═══ ENTRIES SUPPLIED ═══

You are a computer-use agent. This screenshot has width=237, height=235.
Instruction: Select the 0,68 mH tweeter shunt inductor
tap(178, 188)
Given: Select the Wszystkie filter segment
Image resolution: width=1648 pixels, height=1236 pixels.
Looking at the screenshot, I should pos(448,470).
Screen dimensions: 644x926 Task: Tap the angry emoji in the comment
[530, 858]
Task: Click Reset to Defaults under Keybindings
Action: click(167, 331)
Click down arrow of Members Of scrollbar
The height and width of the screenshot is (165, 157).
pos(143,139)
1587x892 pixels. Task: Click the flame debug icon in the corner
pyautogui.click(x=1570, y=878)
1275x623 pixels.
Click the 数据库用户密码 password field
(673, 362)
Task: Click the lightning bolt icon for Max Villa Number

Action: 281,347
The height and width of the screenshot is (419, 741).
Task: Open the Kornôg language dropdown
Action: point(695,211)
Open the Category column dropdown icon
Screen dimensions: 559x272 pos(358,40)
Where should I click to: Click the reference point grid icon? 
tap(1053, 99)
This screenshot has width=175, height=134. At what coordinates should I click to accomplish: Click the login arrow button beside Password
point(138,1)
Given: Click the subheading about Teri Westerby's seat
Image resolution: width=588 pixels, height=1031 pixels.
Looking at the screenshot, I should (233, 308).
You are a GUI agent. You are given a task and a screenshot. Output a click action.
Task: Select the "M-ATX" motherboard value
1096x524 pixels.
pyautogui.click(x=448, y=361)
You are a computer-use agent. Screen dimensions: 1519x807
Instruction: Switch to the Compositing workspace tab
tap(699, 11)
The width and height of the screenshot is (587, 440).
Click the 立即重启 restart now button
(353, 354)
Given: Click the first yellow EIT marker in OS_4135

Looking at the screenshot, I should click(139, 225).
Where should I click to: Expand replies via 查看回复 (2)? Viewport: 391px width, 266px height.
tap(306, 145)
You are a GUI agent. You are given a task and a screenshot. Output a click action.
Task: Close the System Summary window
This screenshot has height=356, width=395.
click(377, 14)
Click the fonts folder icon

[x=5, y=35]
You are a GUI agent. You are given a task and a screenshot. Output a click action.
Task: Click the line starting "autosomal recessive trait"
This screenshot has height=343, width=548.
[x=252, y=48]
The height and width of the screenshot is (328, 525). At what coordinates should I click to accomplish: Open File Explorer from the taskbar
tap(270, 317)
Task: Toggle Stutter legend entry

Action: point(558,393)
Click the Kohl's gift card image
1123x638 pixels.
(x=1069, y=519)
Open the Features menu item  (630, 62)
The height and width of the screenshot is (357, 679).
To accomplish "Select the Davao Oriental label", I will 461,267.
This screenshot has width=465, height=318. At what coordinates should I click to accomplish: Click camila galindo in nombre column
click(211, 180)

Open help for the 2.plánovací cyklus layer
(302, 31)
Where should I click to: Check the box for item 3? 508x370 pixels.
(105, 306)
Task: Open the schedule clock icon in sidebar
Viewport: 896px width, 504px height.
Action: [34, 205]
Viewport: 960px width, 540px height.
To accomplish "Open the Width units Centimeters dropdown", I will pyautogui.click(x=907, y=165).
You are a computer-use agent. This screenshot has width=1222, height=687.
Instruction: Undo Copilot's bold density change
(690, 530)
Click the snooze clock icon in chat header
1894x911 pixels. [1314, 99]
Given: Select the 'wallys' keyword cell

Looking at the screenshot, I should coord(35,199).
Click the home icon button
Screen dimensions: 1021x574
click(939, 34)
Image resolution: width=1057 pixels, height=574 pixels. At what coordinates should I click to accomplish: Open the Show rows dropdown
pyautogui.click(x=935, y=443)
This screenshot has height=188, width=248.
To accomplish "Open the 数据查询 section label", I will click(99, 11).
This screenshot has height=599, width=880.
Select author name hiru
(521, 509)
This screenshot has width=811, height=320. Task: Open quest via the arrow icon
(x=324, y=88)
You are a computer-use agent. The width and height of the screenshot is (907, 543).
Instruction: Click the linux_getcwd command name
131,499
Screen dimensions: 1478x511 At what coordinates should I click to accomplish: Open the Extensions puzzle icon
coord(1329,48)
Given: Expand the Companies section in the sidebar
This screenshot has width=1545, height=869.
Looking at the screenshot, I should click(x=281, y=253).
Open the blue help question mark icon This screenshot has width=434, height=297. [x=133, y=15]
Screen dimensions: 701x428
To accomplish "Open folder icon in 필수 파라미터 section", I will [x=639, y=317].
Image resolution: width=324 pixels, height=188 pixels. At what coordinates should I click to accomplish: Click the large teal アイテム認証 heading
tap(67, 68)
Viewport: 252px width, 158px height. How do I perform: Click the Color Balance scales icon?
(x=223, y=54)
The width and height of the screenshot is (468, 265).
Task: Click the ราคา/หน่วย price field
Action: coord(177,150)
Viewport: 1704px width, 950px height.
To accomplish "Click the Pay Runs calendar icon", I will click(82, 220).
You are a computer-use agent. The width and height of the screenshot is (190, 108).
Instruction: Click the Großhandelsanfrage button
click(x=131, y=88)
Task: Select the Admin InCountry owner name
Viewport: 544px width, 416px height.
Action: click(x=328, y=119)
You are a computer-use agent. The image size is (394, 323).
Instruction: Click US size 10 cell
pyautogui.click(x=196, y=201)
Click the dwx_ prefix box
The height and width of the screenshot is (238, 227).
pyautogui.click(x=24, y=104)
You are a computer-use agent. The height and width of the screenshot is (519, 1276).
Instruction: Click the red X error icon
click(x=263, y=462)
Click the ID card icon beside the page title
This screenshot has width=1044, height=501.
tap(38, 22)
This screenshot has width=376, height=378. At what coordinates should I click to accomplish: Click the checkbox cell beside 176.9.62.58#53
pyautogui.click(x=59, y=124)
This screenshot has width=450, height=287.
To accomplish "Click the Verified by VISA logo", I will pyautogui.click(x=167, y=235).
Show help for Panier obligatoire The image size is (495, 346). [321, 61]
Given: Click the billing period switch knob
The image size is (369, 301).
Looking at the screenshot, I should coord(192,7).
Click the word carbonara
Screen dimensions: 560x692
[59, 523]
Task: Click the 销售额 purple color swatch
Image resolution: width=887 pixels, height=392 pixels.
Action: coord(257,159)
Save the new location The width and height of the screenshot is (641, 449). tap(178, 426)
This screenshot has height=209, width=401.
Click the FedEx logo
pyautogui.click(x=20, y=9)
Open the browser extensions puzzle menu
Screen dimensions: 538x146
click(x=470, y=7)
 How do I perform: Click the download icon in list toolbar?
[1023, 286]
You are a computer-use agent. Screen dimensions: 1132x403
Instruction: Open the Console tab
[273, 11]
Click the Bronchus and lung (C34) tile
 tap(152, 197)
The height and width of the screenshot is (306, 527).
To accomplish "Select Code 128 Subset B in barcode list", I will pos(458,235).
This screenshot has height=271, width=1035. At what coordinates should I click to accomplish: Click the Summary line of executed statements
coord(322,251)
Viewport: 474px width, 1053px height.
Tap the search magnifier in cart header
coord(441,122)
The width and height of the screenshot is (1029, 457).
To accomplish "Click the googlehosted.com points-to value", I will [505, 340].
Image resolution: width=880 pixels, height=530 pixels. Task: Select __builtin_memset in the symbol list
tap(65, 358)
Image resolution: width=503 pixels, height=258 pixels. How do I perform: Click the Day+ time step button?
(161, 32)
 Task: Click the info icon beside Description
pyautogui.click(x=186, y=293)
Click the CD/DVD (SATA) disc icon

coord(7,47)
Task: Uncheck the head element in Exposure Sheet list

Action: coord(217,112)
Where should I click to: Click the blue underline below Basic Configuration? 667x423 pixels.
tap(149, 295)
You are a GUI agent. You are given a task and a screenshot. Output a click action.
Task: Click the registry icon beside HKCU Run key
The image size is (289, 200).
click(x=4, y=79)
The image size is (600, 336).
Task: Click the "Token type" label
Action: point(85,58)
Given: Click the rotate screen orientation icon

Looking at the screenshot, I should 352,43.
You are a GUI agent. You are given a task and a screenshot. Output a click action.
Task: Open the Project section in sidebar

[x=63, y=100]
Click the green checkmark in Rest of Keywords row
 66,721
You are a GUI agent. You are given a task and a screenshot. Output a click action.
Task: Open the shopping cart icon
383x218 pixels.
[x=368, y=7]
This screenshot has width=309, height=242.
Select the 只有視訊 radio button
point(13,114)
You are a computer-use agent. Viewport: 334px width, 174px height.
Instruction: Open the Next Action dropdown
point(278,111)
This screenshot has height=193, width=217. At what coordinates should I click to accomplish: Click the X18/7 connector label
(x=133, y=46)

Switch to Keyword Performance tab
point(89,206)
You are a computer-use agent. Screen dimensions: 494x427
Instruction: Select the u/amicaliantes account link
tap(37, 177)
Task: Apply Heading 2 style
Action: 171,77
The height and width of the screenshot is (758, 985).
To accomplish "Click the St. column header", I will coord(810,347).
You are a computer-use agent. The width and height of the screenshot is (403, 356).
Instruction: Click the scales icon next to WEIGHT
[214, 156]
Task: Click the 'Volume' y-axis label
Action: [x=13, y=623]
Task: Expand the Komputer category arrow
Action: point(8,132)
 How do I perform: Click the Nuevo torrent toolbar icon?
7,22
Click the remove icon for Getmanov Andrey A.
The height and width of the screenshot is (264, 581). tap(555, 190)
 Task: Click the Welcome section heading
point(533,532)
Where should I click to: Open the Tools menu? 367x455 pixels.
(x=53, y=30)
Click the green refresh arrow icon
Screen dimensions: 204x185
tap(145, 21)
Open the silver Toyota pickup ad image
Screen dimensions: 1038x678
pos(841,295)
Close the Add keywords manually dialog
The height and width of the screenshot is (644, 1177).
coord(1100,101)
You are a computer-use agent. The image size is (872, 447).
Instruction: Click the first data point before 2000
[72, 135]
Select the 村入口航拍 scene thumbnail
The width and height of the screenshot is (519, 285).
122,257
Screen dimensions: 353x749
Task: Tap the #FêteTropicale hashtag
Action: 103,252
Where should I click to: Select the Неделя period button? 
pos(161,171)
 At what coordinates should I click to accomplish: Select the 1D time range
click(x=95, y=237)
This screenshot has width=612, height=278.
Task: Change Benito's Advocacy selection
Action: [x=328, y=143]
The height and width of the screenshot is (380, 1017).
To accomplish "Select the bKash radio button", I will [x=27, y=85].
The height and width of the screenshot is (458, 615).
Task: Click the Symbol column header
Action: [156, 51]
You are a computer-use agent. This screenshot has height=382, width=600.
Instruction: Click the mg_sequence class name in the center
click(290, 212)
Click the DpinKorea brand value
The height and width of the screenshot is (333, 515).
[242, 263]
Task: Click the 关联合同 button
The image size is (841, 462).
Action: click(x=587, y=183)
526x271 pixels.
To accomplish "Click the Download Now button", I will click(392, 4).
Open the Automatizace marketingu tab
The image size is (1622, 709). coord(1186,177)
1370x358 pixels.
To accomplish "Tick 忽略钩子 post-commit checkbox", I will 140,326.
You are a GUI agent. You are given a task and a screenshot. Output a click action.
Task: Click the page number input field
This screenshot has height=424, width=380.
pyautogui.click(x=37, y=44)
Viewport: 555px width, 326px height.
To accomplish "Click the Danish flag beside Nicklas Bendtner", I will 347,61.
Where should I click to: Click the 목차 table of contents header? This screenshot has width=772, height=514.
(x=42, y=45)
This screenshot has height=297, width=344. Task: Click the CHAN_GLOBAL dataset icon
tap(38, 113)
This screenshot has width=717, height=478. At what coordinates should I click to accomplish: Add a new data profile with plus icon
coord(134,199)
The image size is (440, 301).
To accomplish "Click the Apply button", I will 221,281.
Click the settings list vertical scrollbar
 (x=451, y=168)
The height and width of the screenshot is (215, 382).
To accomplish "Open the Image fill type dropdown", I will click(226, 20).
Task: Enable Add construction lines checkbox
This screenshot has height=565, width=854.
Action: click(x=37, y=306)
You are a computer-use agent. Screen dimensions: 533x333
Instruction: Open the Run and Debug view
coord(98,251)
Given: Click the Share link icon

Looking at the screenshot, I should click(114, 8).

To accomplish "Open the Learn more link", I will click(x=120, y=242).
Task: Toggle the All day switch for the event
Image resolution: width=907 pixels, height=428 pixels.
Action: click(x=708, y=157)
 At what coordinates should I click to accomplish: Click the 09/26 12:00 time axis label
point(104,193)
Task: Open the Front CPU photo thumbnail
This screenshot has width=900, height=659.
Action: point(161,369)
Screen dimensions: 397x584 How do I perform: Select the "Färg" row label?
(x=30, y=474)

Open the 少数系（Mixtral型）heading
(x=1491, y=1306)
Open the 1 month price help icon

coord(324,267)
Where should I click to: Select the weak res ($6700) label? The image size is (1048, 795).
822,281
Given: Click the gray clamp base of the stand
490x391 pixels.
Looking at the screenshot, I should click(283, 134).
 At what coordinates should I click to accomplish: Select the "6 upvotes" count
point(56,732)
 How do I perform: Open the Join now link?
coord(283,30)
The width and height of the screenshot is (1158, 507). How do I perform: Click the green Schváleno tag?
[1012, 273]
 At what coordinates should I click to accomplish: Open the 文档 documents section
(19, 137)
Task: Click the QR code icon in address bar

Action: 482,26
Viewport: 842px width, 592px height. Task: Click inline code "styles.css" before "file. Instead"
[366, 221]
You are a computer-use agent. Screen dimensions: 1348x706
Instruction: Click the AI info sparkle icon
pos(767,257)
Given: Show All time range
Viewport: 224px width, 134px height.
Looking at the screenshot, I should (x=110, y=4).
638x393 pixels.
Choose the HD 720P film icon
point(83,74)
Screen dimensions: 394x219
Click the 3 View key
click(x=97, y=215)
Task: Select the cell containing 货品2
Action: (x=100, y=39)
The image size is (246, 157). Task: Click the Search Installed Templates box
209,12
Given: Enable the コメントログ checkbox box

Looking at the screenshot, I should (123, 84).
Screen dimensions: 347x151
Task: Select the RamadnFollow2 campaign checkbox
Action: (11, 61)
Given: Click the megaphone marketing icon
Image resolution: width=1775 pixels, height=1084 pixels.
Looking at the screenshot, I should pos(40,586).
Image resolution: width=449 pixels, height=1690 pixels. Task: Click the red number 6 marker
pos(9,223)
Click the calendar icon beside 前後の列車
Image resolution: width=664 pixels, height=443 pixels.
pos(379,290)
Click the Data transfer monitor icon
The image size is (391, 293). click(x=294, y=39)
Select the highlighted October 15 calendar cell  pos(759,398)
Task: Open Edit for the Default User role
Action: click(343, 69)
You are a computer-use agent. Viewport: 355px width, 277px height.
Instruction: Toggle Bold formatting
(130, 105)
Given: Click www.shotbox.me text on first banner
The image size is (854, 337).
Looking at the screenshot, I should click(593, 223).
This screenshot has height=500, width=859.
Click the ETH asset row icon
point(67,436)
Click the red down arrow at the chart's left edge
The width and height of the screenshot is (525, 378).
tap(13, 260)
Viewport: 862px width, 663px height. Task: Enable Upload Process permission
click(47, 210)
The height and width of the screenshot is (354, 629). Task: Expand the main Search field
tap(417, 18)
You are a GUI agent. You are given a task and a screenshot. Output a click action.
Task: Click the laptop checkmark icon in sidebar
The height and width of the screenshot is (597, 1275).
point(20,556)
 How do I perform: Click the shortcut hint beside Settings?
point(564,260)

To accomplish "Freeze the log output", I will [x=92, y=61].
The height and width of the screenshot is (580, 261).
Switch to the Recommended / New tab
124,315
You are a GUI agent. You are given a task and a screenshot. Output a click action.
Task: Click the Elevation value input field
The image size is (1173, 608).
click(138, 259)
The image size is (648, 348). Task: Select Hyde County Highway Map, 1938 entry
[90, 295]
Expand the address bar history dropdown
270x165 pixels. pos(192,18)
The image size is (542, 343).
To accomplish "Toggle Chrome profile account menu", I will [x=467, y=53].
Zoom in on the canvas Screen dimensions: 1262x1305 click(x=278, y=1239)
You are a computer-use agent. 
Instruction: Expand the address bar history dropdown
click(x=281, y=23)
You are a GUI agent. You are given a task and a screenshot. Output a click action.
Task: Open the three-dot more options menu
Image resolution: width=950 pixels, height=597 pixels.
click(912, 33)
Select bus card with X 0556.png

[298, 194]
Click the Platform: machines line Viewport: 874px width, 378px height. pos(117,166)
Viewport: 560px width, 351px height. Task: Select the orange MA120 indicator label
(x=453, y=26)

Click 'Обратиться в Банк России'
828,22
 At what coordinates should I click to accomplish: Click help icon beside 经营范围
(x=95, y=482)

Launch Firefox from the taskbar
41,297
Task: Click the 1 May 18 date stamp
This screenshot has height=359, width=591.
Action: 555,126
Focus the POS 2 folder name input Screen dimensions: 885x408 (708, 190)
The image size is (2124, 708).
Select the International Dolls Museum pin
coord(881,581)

═══

◆ HOW TO COMPLETE THIS TASK: All lines from the line containing "Viewport: 560px width, 351px" through the last line of the data are to be repeated exactly; no other line belongs in the answer.

◆ ANSWER:
Viewport: 560px width, 351px height. Task: Select the orange MA120 indicator label
(x=453, y=26)

Click 'Обратиться в Банк России'
828,22
 At what coordinates should I click to accomplish: Click help icon beside 经营范围
(x=95, y=482)

Launch Firefox from the taskbar
41,297
Task: Click the 1 May 18 date stamp
This screenshot has height=359, width=591.
Action: 555,126
Focus the POS 2 folder name input Screen dimensions: 885x408 (708, 190)
The image size is (2124, 708).
Select the International Dolls Museum pin
coord(881,581)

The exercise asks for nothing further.